La transition a été, comme on peut l'imaginer, extrêmement délicate à gérer, mais la vie continuait son cours. C'est la Kasma FLN qui arbitrait les décisions importantes. Son autorité était indiscutable grâce à un homme orchestre dont la seule présence suffisait à calmer les esprits les plus revêches, nous avons nommé le moudjahid Nehari Bouziane, aujourd'hui âgé de 88 ans. Écoutons-le : «Nous étions au four et au moulin. Nous devions relancer la machine avec les moyens existants. Personnellement, j'ai été commissaire de police, directeur du magasin pilote socialiste (anciennes galeries), responsable du centre de formation administrative créé dans l'urgence et domicilié à l'Hôtel de Londres sur le Boulevard national, tout en assumant mon rôle de chef de la Kasma.
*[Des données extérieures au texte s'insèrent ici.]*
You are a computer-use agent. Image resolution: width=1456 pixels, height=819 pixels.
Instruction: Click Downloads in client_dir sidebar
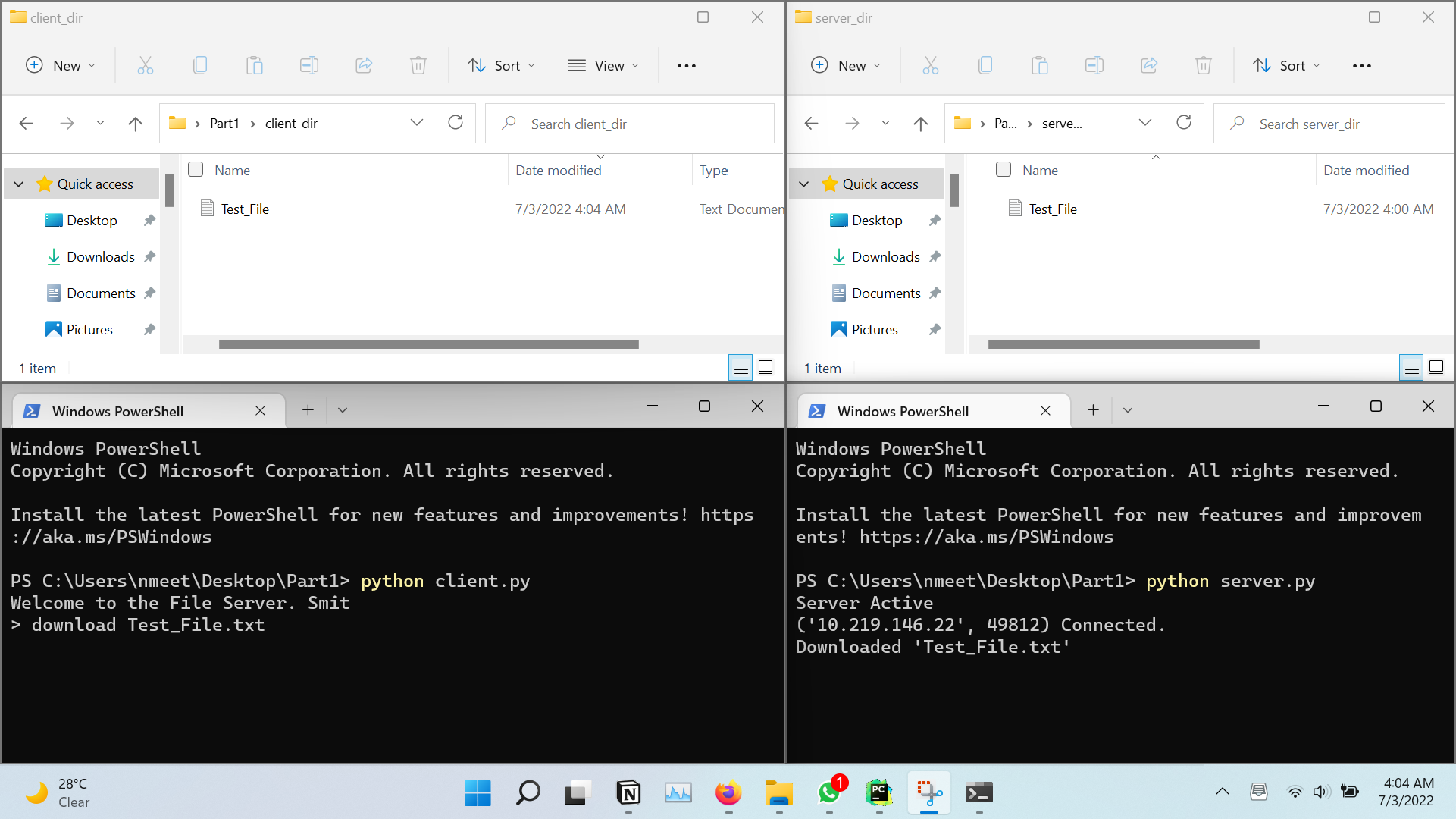pos(100,257)
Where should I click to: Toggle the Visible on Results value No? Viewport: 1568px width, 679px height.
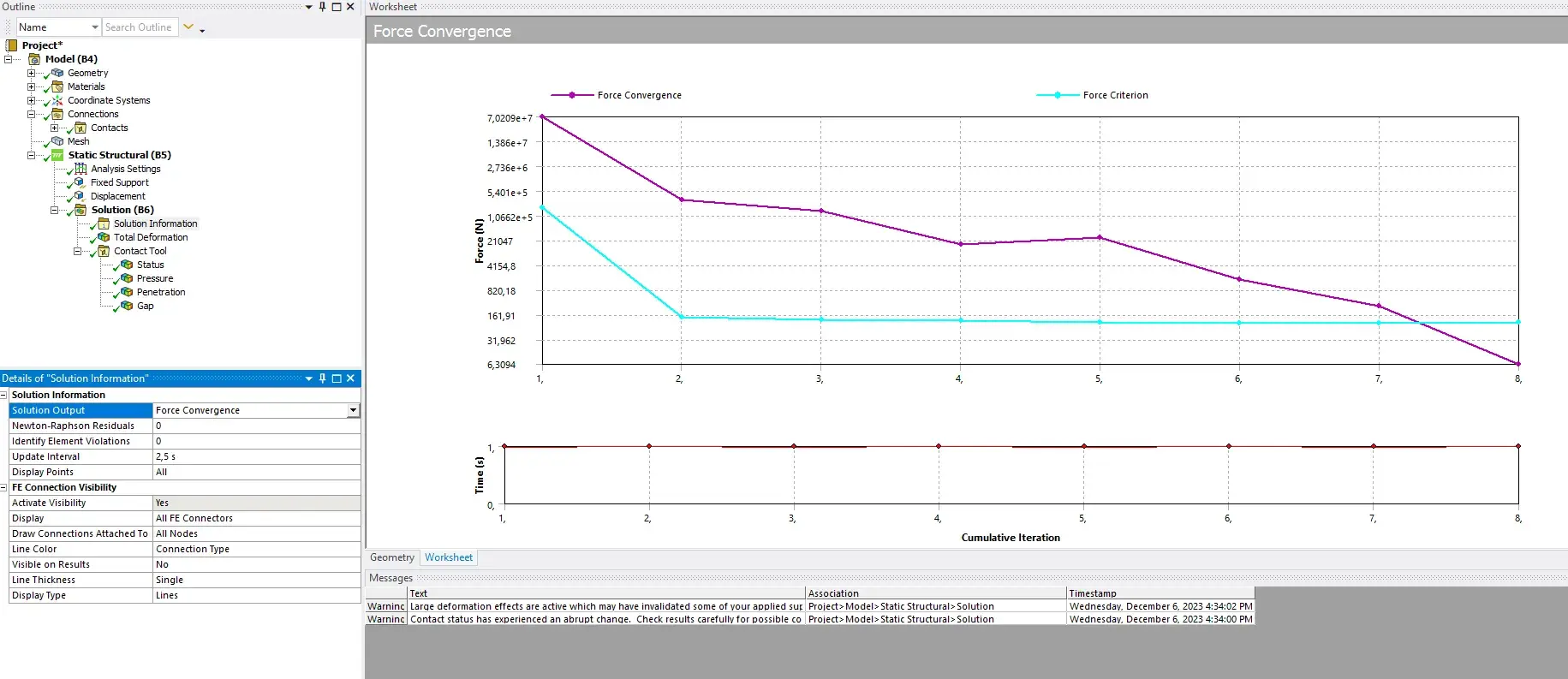(256, 564)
Des défis qui ont été relevés grâce à la ferveur qui régnait à cette époque et à la foi inébranlable en la patrie qui animait tout un chacun?» Nehari nous racontera comment il a été chargé de se déplacer à Paris afin d'acheter une pièce de rechange pour faire fonctionner la radio en panne de l'hôpital. En ce temps, au cinéma Le Capitole appartenant à Mme Mercedes, le film de Jerry Lewis «3 bébés sur les bras» était à l'affiche en ce début de juillet 62, tandis qu'au Splendid la belle Sylvana Mangano donnait la réplique à Anthony Perkins. Le 1er août 1962, le bureau de l'Education nationale de la sous-préfecture lançait le premier stage de formation professionnelle pour le recrutement des instructeurs justifiant du niveau du BEPC ou de la troisième des collèges.

Le 6 août, le préfet d'Oran, Mr Souiah Lahouari, effectue une visite de travail dans l'arrondissement de Témouchent. En compagnie de Roger Mas et des responsables de la localité, il se rendra à l'école d'agriculture et au centre de formation des A.T.O. (agents de l'ordre publique) où une promotion de 35 stagiaires s'apprête à sortir.

Du côté de Aghlal (ex. De Malherbe), le président de la Délégation spéciale organise au profit des Scouts algériens un gala oriental avec le concours de l'orchestre «Es Salem» sous la direction du maestro, Attar Tayeb. A Aïn-Témouchent, son homologue, Mr Chaib Maamar, informe la population de la réouverture des douches municipales. Le 12 août 1962, un communiqué de la sous-préfecture invite les viticulteurs à recruter en priorité pour la campagne vitivinicole la main- d'œuvre locale.

A Aïn-Kihal, le président de la Délégation spéciale lance une offre d'emploi pour le poste de secrétaire général de la mairie.

En somme, de laborieux efforts afin de combler les lacunes signalées ça et là au cours d'une transition tant bien que mal réussie.

Aïn-Témouchent connaîtra par la suite un certain ostracisme du pouvoir né après le coup d'Etat du 19 juin 1965. Taxée de fief «benbelliste», la cité ne se réveillera économiquement qu'à la faveur du découpage administratif de 1984 où elle accéda au statut de wilaya. Mais en fait ce n'est qu'à la suite du séisme de 1999 et l'immense élan de solidarité qu'il entraîna que la région entra véritablement dans une ère de progrès. Il reste que 56 ans après, ni le vignoble, ni le tourisme et encore moins la pêche ou l'agriculture, n'ont donné les résultats escomptés. A tout le moins, à la mesure des colossaux investissements consentis.

Certes, Aïn-Temouchent des années 60 a profondément changé, de nouvelles cités ont fleuri, des collèges et lycées, des routes, des infrastructures de santé, des centres de culture et de jeunesse, des stades gazonnés etc.. ont rehaussé le standing de la ville surnommée jadis La Coquette. Une mutation dictée par les impératifs de développement mais qui, avec le temps, a exigé des moyens encore plus conséquents. Il appartient désormais aux générations montantes de se montrer dignes des sacrifices consentis par les aînés en préservant cette indépendance chèrement acquise.